Lembrei-me dele, que Deus o tenha, ao constatar que o resultado da perícia oficial da polícia de Minneapolis foi distinto da perícia particular solicitada pela família de George Floyd. Isto é comum de acontecer nas polícias de alguns estados brasileiros (lembro o caso de Vladimir Herzog).
Já foi criado do léxico norte-americano o termo “brazilianization of US”, para retratar o processo em que a renda vai cada mais vez se concentrando nas mãos de uma elite, em detrimento das classes média e baixa.
Os EUA estariam deixando de ser retratados como um trapézio e caminhando para uma forma piramidal.
2- A Guerra Fria entre os EUA e a URSS foi também chamada de “Equilíbrio do Terror”. Ou seja, cada país procurava aumentar seu poder dissuasório perante o outro, espionando-se e competindo mutuamente no controle das armas.
Deste modo, havia uma escalada nuclear gerando o terror na humanidade (caso uma das potências resolvesse apertar o botão vermelho). Até que Ronald Reagan resolveu investir bilhões de dólares no desenvolvimento tecnológico da capacidade militar norte-americana de atacar e contra-atacar a retaliação soviética.
Com as finanças combalidas, o Kremlin não conseguiu acompanhar o avanço americano, e optou pelo acordo nuclear. Ficou provada a antiga máxima latina: “Se queres a paz, prepara-te para a guerra.”
Celso de Mello escalou a disputa contra Bolsonaro. Foi avisado de um possível shutdown do STF, caso insistisse em querer “confiscar” o aparelho do Presidente. Sentiu o cheiro de pólvora no ar e retrocedeu. Acatou a decisão de Aras.
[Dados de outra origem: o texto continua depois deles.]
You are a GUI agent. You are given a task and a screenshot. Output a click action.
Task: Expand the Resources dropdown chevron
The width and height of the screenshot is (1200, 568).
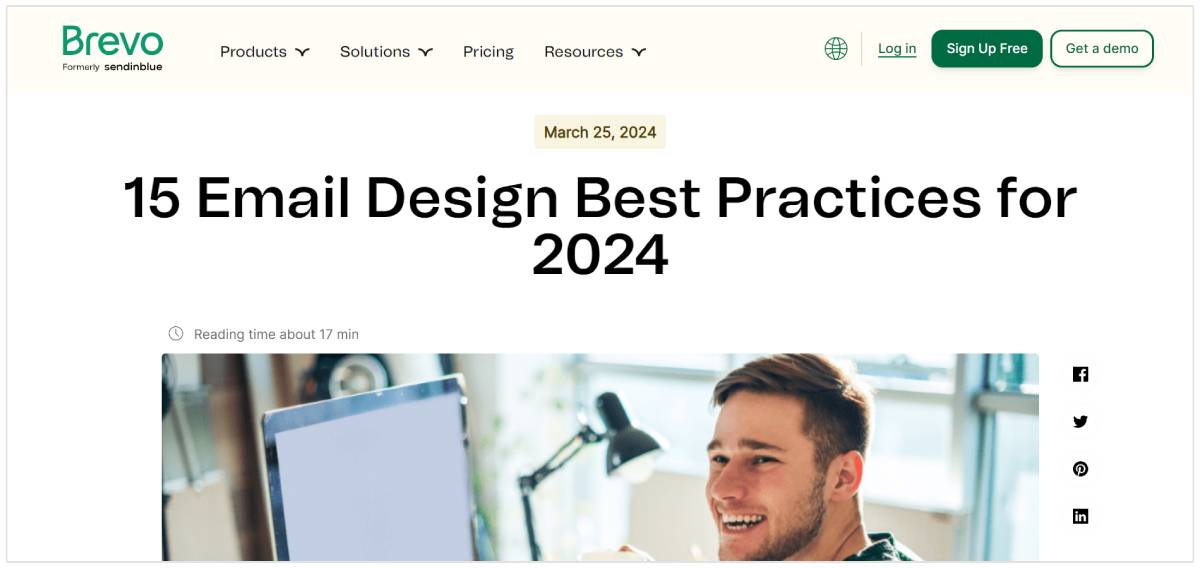639,52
E saiu de fininho.
O art. 142 foi usado sem que fosse preciso Bolsonaro dar um tiro sequer, ou violar formalmente a Constituição.
Mas o mindset da grande maioria dos juristas não consegue perceber que o jogo real é feito não apenas de sopa de letras. A manutenção da dubiedade do art. 142 foi uma imposição do General Leônidas. Ou seja, conseguiu colocar o poder militar dentro de um arcabouço legal.
Ademais, isto já estava insculpido na Constituição de 1946. E o equivalente ao referido artigo foi usado em 1964.
3- Em 11 de junho de 1964, Ulysses Guimarães votou em Castello Branco para Presidente da República. Em 1988, teve destacada atuação na redação da Constituição de 1988. Ao final dos trabalhos, afirmou que seria traidor da Pátria quem violasse a Constituição.
Pois não foi o próprio Ulysses, juntamente com Nelson Jobim, quem introduziu, à socapa (ou seja, sem que seus colegas constituintes tomassem conhecimento), artigos na redação final da Constituição? E depois, veio ditar regras “democráticas”.
Esta é a cara da elite política. Não possui ethos democrático. O que estamos vivenciando hoje é fruto de uma sementinha plantada lá atrás. E estas pessoas ainda se consideram democratas e seus adversários seriam autoritários.
Como diz Mark Twain: “É mais fácil enganar as pessoas do que convencê-las de que foram enganadas”.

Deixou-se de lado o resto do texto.